Available data:
------
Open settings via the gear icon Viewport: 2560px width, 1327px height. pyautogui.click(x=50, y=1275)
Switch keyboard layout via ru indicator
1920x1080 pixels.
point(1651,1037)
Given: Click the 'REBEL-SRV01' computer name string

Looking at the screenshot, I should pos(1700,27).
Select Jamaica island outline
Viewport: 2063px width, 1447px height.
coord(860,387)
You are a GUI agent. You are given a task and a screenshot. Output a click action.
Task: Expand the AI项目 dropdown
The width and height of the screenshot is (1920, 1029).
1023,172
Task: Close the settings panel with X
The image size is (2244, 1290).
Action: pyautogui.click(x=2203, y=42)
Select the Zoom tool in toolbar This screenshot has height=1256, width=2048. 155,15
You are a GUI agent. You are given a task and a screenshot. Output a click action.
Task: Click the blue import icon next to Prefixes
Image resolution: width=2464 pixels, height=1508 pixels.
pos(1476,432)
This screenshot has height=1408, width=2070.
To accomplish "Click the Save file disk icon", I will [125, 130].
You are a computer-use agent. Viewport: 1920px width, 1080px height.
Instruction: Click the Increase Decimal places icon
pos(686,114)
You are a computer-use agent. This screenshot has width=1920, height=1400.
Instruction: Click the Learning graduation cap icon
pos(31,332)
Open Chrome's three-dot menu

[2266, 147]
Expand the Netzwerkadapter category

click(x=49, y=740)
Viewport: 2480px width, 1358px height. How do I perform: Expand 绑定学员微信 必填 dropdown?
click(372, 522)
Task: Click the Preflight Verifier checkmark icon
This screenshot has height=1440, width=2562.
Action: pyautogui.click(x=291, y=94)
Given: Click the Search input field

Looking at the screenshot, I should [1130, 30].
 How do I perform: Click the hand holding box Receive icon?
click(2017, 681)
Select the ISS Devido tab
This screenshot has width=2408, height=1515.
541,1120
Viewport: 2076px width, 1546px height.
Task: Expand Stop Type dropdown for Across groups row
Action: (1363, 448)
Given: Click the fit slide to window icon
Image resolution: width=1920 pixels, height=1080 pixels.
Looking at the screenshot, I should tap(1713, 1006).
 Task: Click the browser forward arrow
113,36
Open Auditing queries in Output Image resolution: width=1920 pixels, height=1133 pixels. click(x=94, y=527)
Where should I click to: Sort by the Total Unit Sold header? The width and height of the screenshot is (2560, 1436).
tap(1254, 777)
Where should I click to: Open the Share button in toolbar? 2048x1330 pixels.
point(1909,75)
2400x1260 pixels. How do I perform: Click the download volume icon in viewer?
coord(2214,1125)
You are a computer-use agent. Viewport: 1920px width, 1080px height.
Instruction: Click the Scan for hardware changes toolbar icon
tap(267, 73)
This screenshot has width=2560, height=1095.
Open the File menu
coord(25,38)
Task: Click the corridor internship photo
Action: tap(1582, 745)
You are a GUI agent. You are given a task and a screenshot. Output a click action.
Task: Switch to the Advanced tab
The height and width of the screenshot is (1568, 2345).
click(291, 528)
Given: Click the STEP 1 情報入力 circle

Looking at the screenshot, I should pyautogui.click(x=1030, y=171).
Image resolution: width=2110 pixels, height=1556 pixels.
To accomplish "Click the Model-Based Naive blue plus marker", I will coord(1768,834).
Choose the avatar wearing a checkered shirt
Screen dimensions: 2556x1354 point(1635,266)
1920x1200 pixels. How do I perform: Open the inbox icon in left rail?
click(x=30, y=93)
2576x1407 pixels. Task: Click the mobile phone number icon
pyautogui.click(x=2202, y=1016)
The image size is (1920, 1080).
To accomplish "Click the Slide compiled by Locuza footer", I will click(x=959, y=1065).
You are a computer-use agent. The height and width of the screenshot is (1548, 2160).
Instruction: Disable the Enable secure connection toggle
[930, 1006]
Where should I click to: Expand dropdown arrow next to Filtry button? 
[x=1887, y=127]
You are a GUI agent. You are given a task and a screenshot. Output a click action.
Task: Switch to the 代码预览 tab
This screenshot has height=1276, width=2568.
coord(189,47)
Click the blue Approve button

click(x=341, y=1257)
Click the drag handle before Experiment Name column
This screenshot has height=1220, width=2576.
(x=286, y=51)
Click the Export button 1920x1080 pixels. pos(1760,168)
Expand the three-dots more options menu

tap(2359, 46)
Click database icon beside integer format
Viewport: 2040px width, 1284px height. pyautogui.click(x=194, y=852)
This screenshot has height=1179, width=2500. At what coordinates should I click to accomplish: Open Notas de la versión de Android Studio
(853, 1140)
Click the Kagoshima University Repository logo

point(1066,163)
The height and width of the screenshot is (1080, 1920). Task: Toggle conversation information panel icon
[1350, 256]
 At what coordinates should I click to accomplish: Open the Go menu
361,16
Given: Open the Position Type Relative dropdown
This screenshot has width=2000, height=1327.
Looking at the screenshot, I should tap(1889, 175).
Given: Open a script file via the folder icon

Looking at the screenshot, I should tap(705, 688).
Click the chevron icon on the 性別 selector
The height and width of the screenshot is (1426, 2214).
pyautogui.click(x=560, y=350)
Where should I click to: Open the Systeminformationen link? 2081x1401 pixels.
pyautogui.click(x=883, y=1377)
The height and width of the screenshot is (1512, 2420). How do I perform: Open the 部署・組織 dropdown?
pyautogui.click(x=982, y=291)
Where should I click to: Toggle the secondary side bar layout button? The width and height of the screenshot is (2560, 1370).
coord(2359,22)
------
Task statement: Search the data for the string "will" and copy every line where it appears.

Written reply:
To accomplish "Click the Save file disk icon", I will [125, 130].
To accomplish "Click the Model-Based Naive blue plus marker", I will coord(1768,834).
To accomplish "Click the Slide compiled by Locuza footer", I will click(x=959, y=1065).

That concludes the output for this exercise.